It takes two major failures or errors today to cause the crash of a commercial transport aircraft. All the single points of failure have been fixed. You'll see this repeatedly in NTSB reports. Failure or event A happened, and then failure or event B happened. Single-event crashes of airliners are very, very rare.

JohnFen2y ago

> All the single points of failure have been fixed.

Now you've jinxed it!

sklargh2y ago

Agree with the above, fabulous learning tool. A theme that often dominates is small mistakes deep paid for with blood and treasure at usurious interest rates.

I also recommend Admiral Cloudberg. https://admiralcloudberg.medium.com/drama-in-the-snow-the-cr...

civilitty2y ago

There's also a lot to learn about the differences in solo work vs teamwork. The swiss cheese model plays out differently when it's GA vs airliners.

NTSB reports for general aviation tend to focus on individual mistakes since that's most often solo pilots with no ground crew, but for commercial flights it's generally a more complex series of mistakes made in a team.

jacquesm2y ago

And risks digest.

WalterBright2y ago

Control reversal, when the surfaces move opposite from the command, have happened.
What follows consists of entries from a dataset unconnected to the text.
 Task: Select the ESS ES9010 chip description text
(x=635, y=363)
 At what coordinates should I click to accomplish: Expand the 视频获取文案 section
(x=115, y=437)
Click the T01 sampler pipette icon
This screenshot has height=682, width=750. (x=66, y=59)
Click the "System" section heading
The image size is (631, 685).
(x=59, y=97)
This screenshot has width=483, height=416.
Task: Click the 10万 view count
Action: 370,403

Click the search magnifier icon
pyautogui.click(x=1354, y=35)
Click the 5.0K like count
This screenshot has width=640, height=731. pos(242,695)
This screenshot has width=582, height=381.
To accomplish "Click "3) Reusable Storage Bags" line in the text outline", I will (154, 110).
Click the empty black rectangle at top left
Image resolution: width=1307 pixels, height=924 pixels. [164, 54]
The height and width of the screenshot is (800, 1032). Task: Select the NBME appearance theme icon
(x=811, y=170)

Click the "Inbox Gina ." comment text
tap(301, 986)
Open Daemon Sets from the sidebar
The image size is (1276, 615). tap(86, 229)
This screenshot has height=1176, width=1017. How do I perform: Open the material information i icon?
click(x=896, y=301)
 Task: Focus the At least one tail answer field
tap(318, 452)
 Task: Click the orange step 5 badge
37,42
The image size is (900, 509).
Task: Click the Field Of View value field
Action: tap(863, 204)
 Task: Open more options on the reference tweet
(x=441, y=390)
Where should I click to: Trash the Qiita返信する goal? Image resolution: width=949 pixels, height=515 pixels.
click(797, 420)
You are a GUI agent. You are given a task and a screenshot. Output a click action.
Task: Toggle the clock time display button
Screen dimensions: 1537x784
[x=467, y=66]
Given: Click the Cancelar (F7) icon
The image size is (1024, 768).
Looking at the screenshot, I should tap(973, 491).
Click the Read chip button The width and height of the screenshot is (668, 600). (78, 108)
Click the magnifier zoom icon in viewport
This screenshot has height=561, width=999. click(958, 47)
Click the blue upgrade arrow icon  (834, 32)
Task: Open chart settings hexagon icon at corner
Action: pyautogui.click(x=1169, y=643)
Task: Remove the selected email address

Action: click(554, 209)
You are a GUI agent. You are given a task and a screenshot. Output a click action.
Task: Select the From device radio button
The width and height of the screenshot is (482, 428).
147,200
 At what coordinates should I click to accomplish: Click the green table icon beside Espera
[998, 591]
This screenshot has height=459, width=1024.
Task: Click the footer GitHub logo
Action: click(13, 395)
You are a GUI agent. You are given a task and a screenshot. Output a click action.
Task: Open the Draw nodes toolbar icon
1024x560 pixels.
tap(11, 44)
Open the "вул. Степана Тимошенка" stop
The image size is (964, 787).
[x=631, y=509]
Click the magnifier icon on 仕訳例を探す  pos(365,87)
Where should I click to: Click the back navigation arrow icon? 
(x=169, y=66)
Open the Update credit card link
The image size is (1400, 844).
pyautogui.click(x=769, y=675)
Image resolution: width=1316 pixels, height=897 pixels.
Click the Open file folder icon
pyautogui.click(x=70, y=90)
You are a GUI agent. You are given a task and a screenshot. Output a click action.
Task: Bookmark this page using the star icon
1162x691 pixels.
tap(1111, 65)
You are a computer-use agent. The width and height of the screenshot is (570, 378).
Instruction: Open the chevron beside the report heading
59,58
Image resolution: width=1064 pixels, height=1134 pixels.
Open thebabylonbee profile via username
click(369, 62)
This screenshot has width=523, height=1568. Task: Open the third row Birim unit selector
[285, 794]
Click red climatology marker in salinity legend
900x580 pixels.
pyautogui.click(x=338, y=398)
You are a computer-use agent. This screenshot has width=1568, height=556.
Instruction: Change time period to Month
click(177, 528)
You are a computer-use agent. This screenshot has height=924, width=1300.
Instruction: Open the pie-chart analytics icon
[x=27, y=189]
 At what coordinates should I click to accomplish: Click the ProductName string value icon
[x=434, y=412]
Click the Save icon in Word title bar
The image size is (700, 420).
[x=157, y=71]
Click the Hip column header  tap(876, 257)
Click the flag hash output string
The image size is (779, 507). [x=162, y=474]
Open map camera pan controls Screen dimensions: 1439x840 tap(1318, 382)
They nearly always result in a crash. How does Boeing prevent controls from being hooked up backwards?

The hydraulic actuators (rams) have an input and an output port. Connecting the hydraulic lines to the wrong port results in control reversal. To defend against that:

1. One port has left handed threads, the other right handed threads

2. The ports are different sizes

3. The ports are color coded

4. The lines cannot be bent to reach the wrong port

5. Any work on it has to be checked, tested, and signed off by another mechanic

And finally:

5. Part of the preflight checklist is to verify that the control surfaces move the right way

I haven't heard of a control reversal on airliners built this way, but I have heard of it happening in older aircraft after an overhaul.

WalterBright2y ago

As a former Boeing flight controls engineer, I wrote a couple articles about lessons that transfer to software:

Safe Systems from Unreliable Parts https://www.digitalmars.com/articles/b39.html

Designing Safe Software Systems Part 2 https://www.digitalmars.com/articles/b40.html

mips_r4300i2y ago

Good points. Embedded systems deal with many of those. It made me think of a funny story that causes me to pay closer attention to things like this:

Some time ago I shipped a product running an RTOS which unfortunately had a subtle scheduler bug where it would randomly crash periodically. The bug was pretty rare (I thought), only affecting part of the system, and reproducing the bug took several days each time.

In my infinite genius, rather than waste weeks of valuable time up to release, I set up the watchdog timer on the processor to write a crash dump and silently reboot. A user would maybe see a few seconds of delayed input and everything would come back up shortly.

Unfortunately, I had accidentally set the watchdog clock divider the wrong way, resulting in the watchdog not activating for over 17 hours after a hang!

The bug became much more widely noticeable after the product was released, and only by sheer luck, many people never noticed it.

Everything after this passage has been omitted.